§ EXERCISE: Quote all lines below exactly. Images stay out.

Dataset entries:
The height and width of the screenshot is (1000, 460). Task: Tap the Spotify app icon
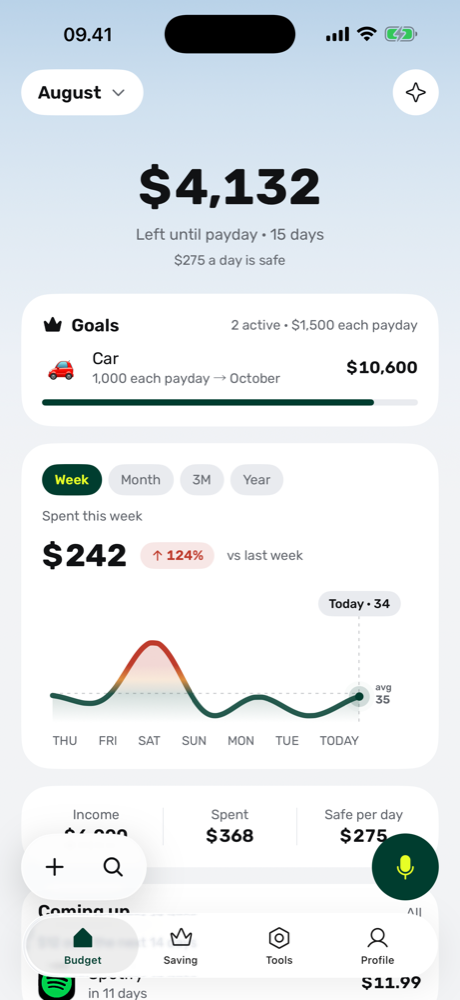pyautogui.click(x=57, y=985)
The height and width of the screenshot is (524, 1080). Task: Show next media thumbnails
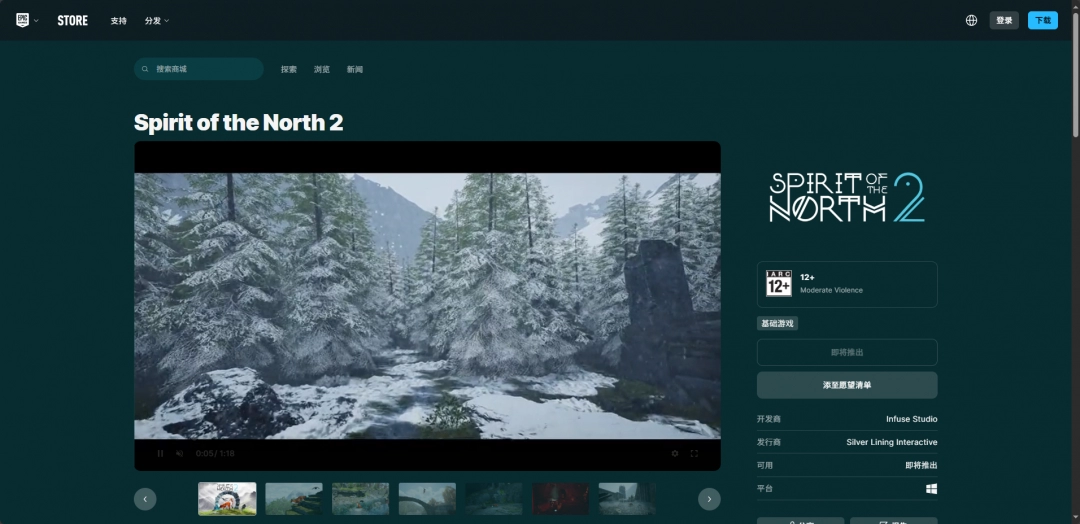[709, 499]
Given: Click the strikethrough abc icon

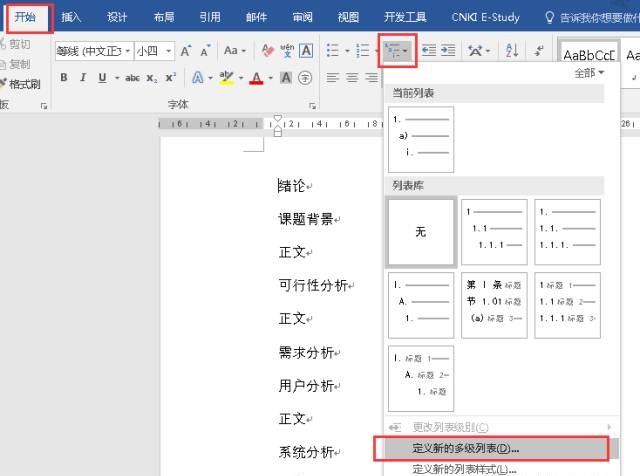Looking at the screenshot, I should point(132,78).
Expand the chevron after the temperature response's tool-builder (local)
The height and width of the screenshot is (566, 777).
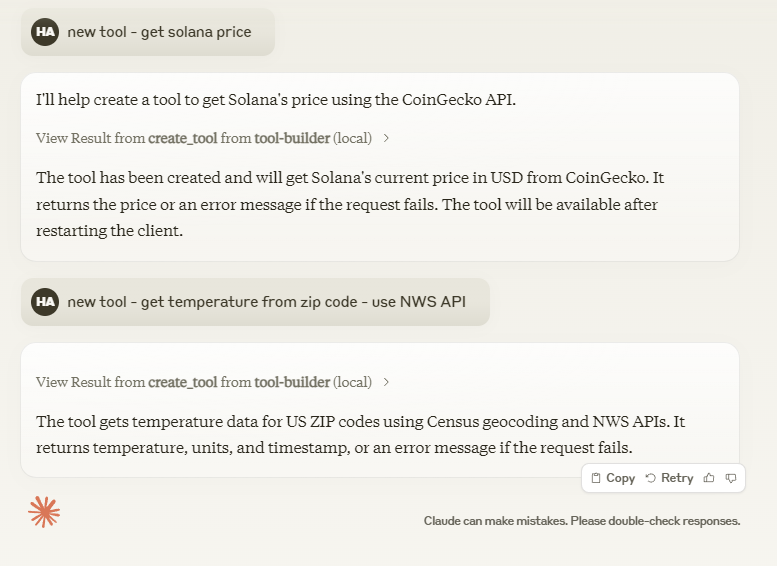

§ TASK ANSWER:
The height and width of the screenshot is (1000, 460). Task: Tap the Spotify app icon
pyautogui.click(x=57, y=985)
The height and width of the screenshot is (524, 1080). Task: Show next media thumbnails
[709, 499]
Given: Click the strikethrough abc icon

Looking at the screenshot, I should point(132,78).
Expand the chevron after the temperature response's tool-builder (local)
The height and width of the screenshot is (566, 777).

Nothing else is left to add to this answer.